* _WHAT TO DO_: List every member of the Villani family who is named in the news article about the Rainbow Bridge crash.

### SOURCE PASSAGE ###

Police identify American couple killed in Rainbow Bridge crash, explosion

By Michael Ranger

Police have identified the two people killed in a fiery crash at the Rainbow Bridge border crossing in Niagara Falls earlier this week.

The Niagara Falls Police Department say the occupants of the speeding vehicle that lost control on the U.S. side of the border were 53-year-old Kurt P. Villani and his wife, 53-year-old Monica Villani, of Grand Island, a suburb on the Niagara River between Buffalo and Niagara Falls.

Online business records and the company website indicate the victims’ family owns Gui’s Lumber and seven Ace Hardware locations in western New York.

The couple was killed in the collision and explosion around 11:30 a.m. Wednesday. The incident prompted an FBI investigation and set off security alerts on both sides of the border, until officials determined it was a local police matter and nothing more.

The president of the Grand Island Chamber of Commerce said Friday that the couple’s support for their community was well known.

“They gave from their heart, so they didn’t make a big deal about it,” Eric Fiebelkorn said.

Mike Billoni was with Niagara Frontier Publications in 2014 when he photographed Kurt P. Villani and his son, Kurt Jr., as they dropped off a load of turkeys for a local food drive.

The Villanis were carrying on an annual tradition of donating 250 turkeys begun six years earlier by the older Villani’s parents, Kurt and Gail Villani, Billoni wrote in a news story at the time.

“It was such a wonderful gesture to see the philanthropy of the father passed on to the son, who then passed it down to his son,” Billoni recalled Friday. It was unclear whether the tradition continued.

The eldest Villani died last year, leaving a void in the close-knit business community that has now grown with the loss of the son, Fiebelkorn said.

Video released from the U.S. Customs and Border Protection shows the couple’s Bentley speeding into the customs area, striking a curb and flying through the air before crashing into a row of checkpoint booths and bursting into flames.

The investigation into what caused the crash continues, with investigators looking at whether medical or mechanical issues may have contributed, Niagara Falls Police Chief John Faso told local media.

Police have not publicly confirmed media reports that the car’s occupants had just left the nearby Seneca Niagara casino and may have been bound for Canada when the crash occurred.

Traffic resumed Thursday night across the Rainbow Bridge.

### PROVIDED MATERIAL ###

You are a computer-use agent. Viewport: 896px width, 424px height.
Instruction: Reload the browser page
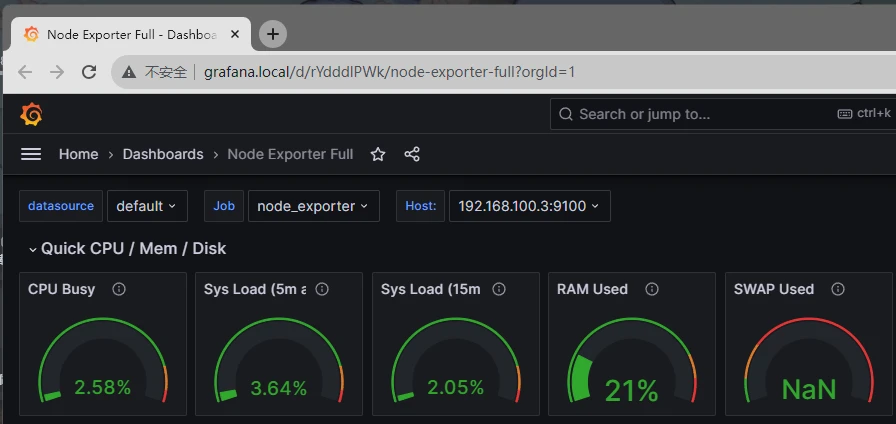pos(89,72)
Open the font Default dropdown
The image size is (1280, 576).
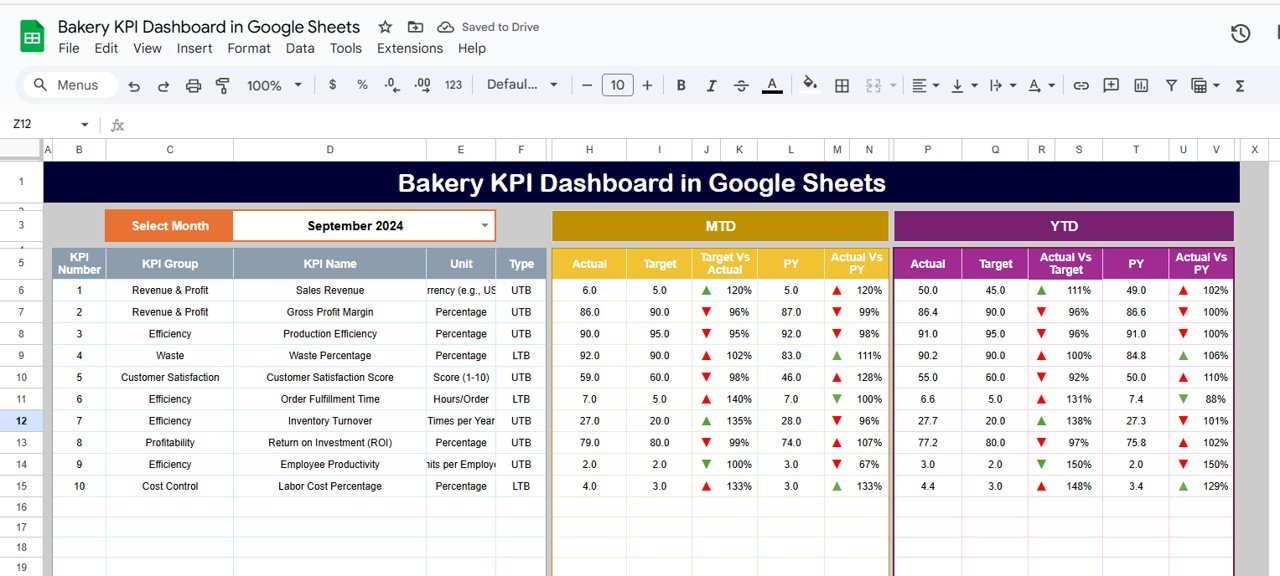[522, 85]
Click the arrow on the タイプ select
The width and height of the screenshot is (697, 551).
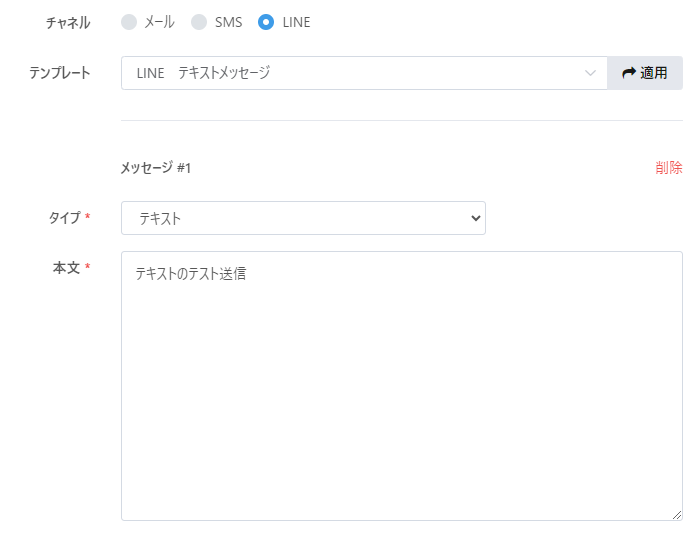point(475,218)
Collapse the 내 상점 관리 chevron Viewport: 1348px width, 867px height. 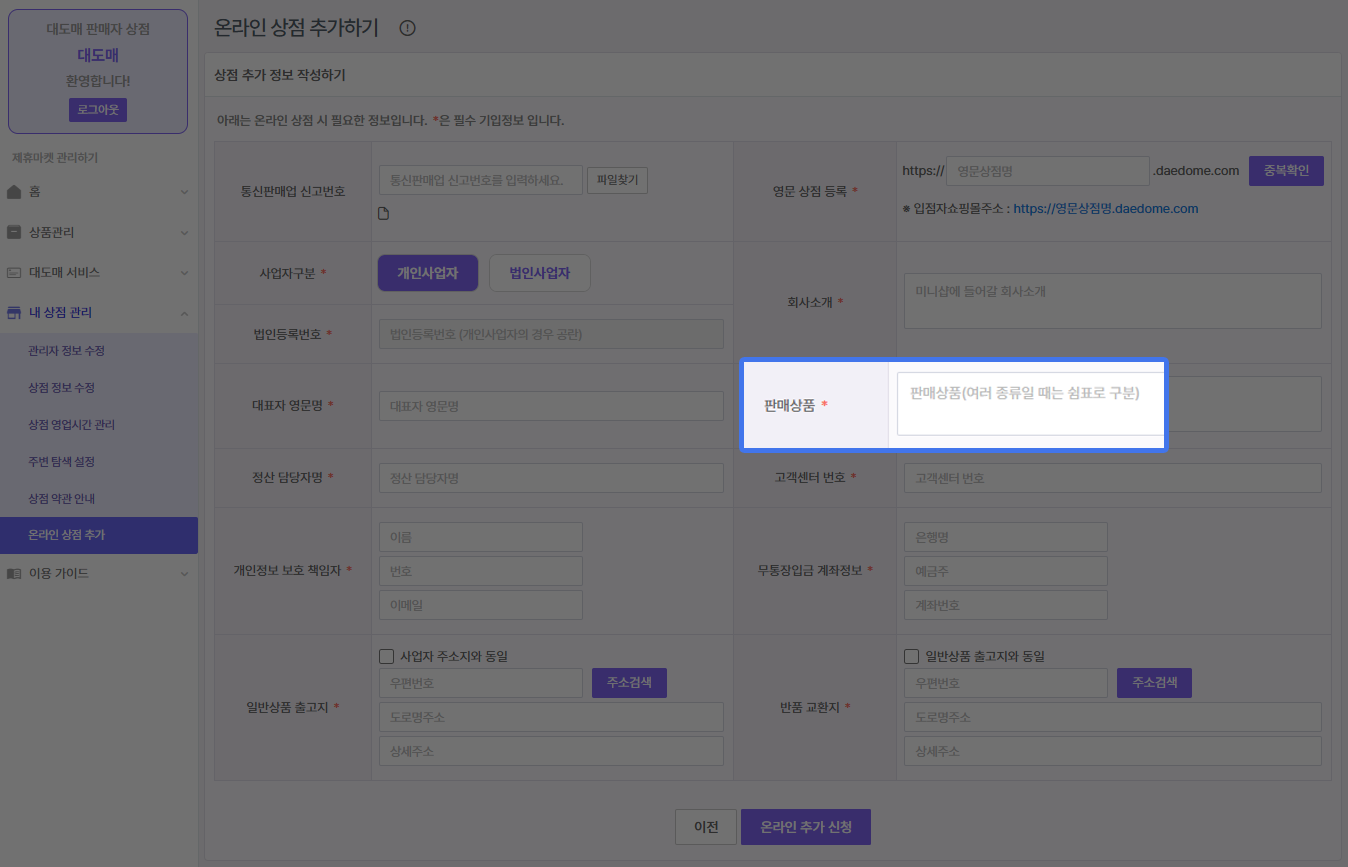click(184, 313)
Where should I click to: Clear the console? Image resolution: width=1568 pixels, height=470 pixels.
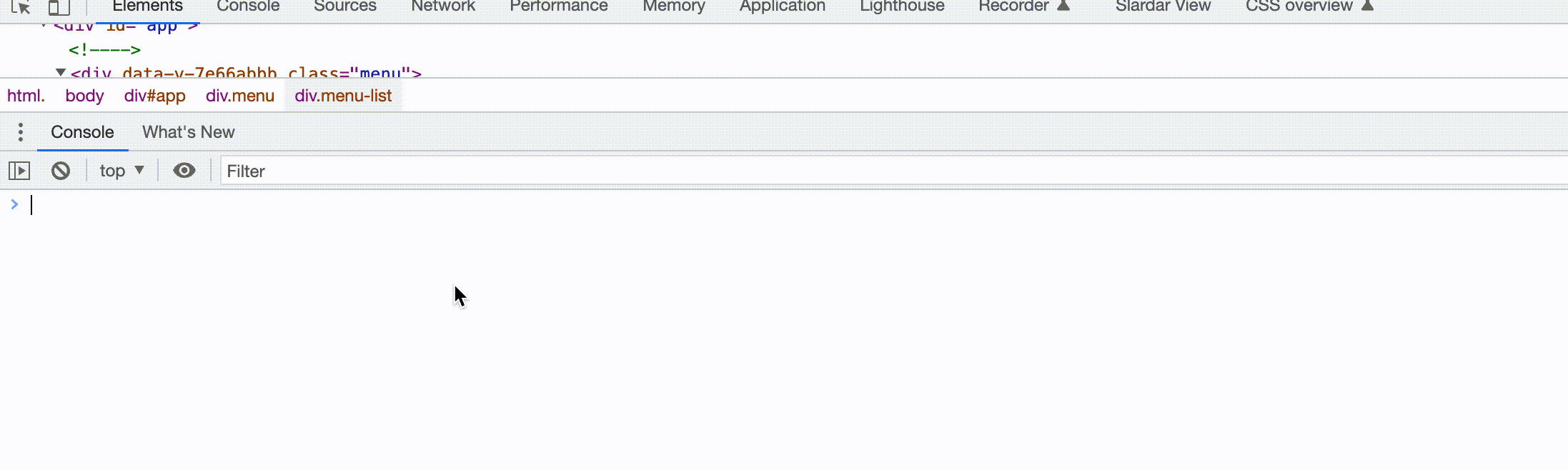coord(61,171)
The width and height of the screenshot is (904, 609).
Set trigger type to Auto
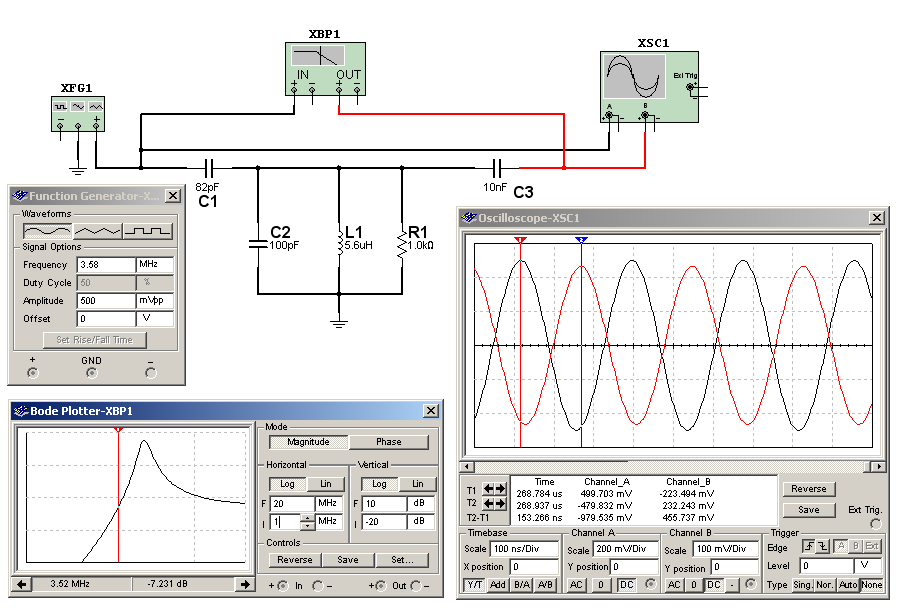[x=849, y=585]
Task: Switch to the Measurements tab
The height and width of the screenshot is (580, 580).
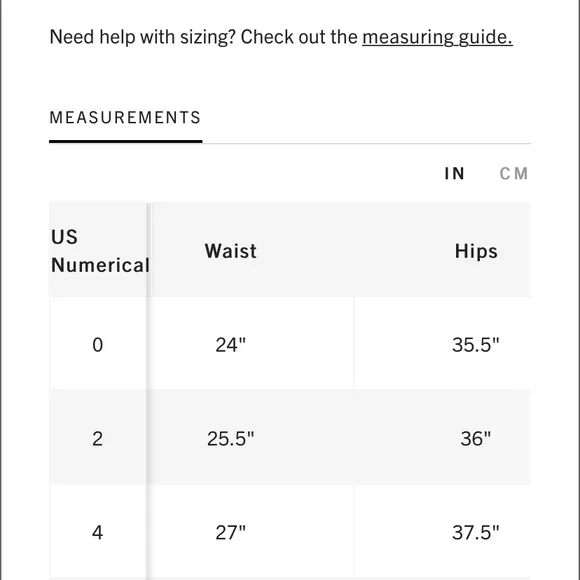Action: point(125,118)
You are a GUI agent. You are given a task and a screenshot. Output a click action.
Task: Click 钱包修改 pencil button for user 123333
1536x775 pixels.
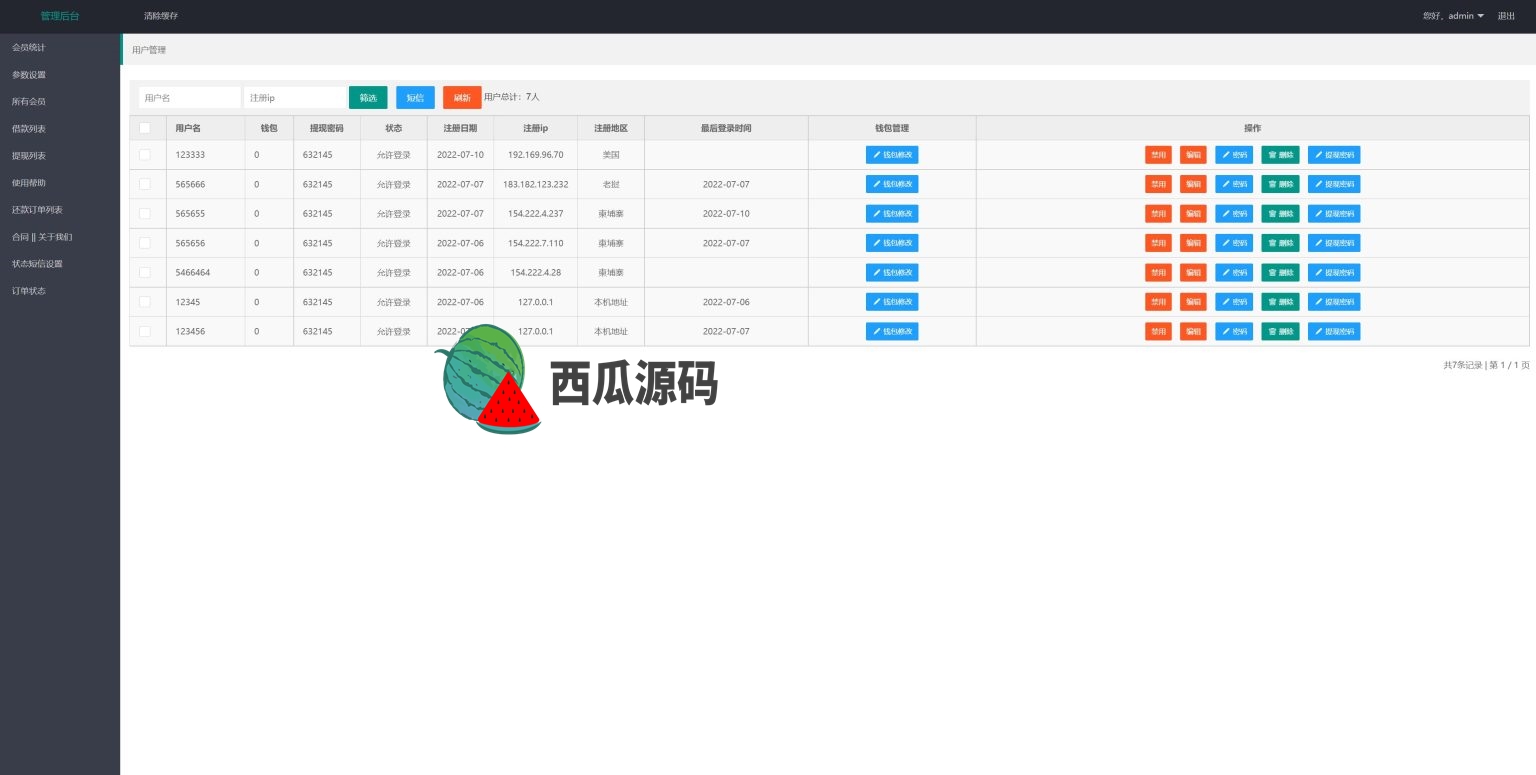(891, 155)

###

* _OUTPUT FOR THIS TASK_: Kurt P. Villani, Monica Villani, Kurt Jr., Kurt Villani, Gail Villani